=== Consigne ===
Récrivez plus brièvement le paragraphe de la page ci-dessous qui commence par « Le gouvernement voulut profiter », sans perdre ses faits principaux.

De Mazas à Jérusalem/1/Petites coulisses

Chamuel (p. 42-46).


PETITES COULISSES


Le coup de filet policier de ce mois d’avril 92 restera historique.

C’est la première en date parmi les plus cyniques tentatives des temps modernes contre la liberté de penser.

On connaît maintenant les coulisses de l’affaire.

Le gouvernement voulut profiter de l’émotion causée par les explosions de la caserne Lobau et de la rue de Clichy pour englober dans un gigantesque procès de tendance tous les révolutionnaires militants. Le ministère et ses procureurs dociles firent semblant de croire que certaines opinions constituaient des complicités. L’écrivain expliquant comment il est des déshérités fatalement entraînés au vol, devenait, par le seul motif de cette opinion émise, un voleur lui-même. Le penseur étudiant le pourquoi des « propagandes par le fait » devenait l’associé secret des allumeurs de mèches tragiques.

Le philosophe n’aurait plus le droit de prêcher son indulgence et de concevoir sans vertige les faits.

La société se débarrassait de ceux de ses membres assez corrompus pour la désirer meilleure.

La réaction dirigeante pourrait enfin jouir en quiétude, et pour longtemps laisser sommeiller ses remords — ses doutes au moins que n’éveilleraient plus les paroles des trouble-fête.

Le moment était habilement choisi.

Les attentats à la dynamite avaient terrorisé la bourgeoisie capitaliste, effrayée plus encore peut-être pour ses immeubles que pour elle-même. On était à la veille des manifestations menaçantes de mai. On avait peur. Et la foule lâche aurait sûrement applaudi à toutes les exécutions sommaires.

Les rafles eurent lieu.

Plus spécialement dirigées contre l’assaut anarchiste, ces arrestations s’abattirent pourtant aussi sur des hommes dont l’indépendance avait été jusqu’à repousser toute étiquette — même anarchiste. C’est ainsi que je fus appréhendé bien que n’ayant jamais mis les pieds dans une réunion publique, ni fréquenté dans les groupes. Bien que m’étant affirmé toujours hors de secte et hors d’école, endehors, c’est-à-dire isolé, chercheur d’au-delà, remueur d’idées, il n’en fallait pas davantage : l’irrespect était suffisant, s’il était vraiment combatif. Toute agitation devait s’éteindre. Un malfaiteur de moins — je fus pris.

Perfidement conduite, l’affaire s’affubla d’apparence légale. Le code a de telles élasticités qu’on prétendit nous appliquer les articles 265 et suivants visant les associations de malfaiteurs.

« Art. 266. Ce crime existe par le seul fait d’organisation de bandes ou de correspondance entre elles et leurs chefs ou commandants, ou de conventions tendant à rendre compte ou faire distribution ou partage du produit des méfaits. »

=== Données fournies ===
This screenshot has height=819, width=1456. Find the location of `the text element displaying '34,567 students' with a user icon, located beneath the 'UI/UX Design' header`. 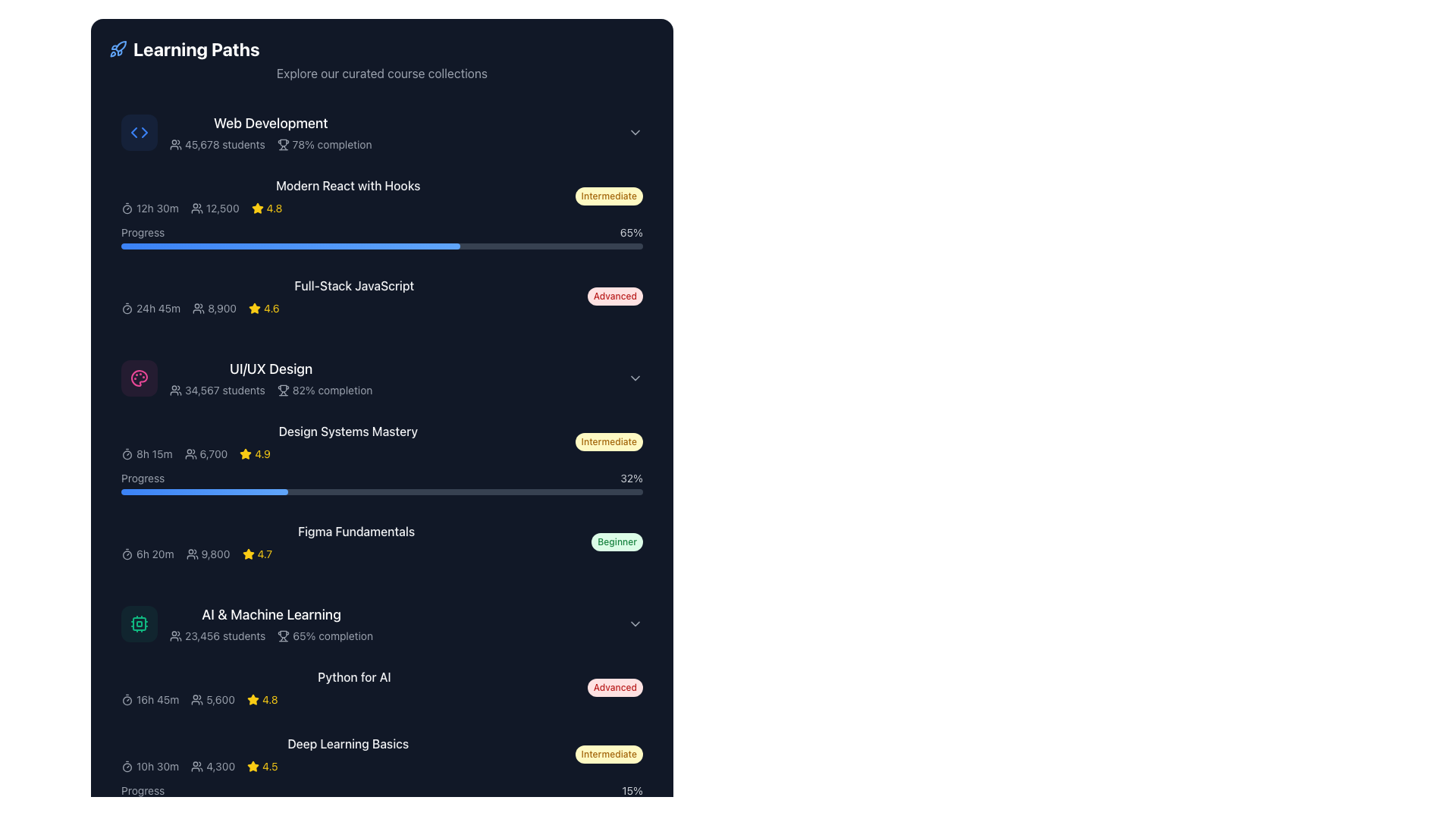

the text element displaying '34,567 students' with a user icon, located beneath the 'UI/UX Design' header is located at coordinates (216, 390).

=== Corrigé ===
Le gouvernement chercha à exploiter l'émotion provoquée par les explosions de la caserne Lobau et de la rue de Clichy pour réunir tous les révolutionnaires militants dans un immense procès de tendance. Le ministère et ses procureurs dociles feignirent de considérer certaines opinions comme des complicités. Ainsi, l'écrivain qui expliquait comment certains déshérités sont poussés au vol était traité en voleur. Le penseur qui étudiait les causes de la « propagande par le fait » devenait le complice secret des poseurs de bombes.